One European study estimates that nearly half the global population remains unaware of the connection between climate and disease—a gap in general knowledge that health professionals, scientists, and other thought leaders, using the current crisis as a catalyst, can begin to fill. From 2018 to 2019 alone, media coverage of the intersection of climate change and health at large increased 96 percent, while between 2007 and 2019 research on the same subject increased eight-fold. As was the case with tobacco restrictions and sanitation and hygiene practices more broadly, the science supporting the relationship between human and planetary health is there, and the devastating effects of Covid-19 are positioned to give it more prominence. What is needed now—what the Countdown report calls for—are economic, social, and environmental policies that codify this knowledge into a framework for sustained action.

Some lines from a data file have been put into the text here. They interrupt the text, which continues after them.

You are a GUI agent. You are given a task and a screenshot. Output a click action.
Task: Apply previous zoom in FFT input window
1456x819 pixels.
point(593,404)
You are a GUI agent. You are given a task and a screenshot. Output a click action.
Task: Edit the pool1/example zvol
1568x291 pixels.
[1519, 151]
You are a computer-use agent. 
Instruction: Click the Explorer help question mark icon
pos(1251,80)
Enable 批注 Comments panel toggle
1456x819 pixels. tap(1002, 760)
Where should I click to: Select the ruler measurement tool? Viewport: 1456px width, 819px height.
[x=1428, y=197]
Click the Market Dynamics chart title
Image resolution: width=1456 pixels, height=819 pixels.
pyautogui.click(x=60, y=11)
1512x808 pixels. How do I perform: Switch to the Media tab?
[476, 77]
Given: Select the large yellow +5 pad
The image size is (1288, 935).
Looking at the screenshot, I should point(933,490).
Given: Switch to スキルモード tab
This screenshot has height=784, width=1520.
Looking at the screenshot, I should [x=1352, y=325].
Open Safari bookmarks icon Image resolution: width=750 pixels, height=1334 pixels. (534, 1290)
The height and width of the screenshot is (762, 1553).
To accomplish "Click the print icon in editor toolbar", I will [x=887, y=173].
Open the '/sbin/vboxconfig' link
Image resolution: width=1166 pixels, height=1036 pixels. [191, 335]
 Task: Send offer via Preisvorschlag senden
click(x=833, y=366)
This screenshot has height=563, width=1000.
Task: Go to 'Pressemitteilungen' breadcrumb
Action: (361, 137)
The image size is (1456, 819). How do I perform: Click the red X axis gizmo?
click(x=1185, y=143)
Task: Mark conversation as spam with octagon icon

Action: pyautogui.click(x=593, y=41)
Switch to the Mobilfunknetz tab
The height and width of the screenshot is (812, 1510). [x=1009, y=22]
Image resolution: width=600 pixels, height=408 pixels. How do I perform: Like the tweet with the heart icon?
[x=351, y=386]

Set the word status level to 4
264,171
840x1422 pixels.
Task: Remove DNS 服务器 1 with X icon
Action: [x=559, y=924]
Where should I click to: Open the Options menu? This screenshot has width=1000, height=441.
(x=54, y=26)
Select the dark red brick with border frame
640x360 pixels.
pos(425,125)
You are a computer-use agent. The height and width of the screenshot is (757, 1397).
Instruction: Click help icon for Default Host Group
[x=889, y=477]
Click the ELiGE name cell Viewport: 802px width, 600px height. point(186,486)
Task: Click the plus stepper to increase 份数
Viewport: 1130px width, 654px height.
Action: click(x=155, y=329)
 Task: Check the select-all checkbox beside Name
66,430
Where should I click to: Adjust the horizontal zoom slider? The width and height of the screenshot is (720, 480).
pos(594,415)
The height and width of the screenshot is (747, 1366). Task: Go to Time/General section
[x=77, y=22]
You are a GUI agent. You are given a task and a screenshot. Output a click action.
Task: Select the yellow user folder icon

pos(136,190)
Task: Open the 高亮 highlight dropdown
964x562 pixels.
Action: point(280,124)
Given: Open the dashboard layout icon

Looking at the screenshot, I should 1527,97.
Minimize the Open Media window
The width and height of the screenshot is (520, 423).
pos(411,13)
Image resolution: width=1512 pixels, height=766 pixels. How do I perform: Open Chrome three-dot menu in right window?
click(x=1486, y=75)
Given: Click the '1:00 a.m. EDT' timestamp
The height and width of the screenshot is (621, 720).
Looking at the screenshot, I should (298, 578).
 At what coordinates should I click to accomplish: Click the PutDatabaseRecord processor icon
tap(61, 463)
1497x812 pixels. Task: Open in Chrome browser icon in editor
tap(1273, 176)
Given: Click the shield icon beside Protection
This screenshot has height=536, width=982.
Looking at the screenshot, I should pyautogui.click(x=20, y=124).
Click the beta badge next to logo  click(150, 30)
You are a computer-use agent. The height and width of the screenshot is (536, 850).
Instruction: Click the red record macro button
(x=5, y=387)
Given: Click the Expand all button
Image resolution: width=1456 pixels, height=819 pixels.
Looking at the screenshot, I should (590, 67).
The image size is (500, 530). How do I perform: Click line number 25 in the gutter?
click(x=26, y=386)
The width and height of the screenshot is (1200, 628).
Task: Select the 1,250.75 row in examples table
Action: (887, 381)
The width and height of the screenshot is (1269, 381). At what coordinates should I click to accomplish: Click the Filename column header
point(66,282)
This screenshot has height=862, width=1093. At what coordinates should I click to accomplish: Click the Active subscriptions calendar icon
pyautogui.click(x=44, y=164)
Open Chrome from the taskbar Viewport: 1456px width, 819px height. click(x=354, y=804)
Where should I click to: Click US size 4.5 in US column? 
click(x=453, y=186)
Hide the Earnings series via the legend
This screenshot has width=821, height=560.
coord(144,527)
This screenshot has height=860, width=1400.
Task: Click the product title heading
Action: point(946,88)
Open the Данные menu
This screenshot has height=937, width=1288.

To this effect, the report recommends a slate of climate-mediated public health interventions specific to the United States that run the gamut of national infrastructure—among them divesting from fossil fuels, shifting to zero-carbon electricity, and reforming antiquated standards of agricultural production. It also advocates for an increase in public health spending that might begin to repair the growing damages of climate change. In the fiscal year 2018-19, barely $13 per person was spent on climate change adaptation in the health sector. We must not only increase that share substantially, but also communicate the urgency of such measures to the public. We only have one planet—and with Covid-19, one major opportunity to rally momentum around efforts to protect it. Let’s not allow either to go to waste.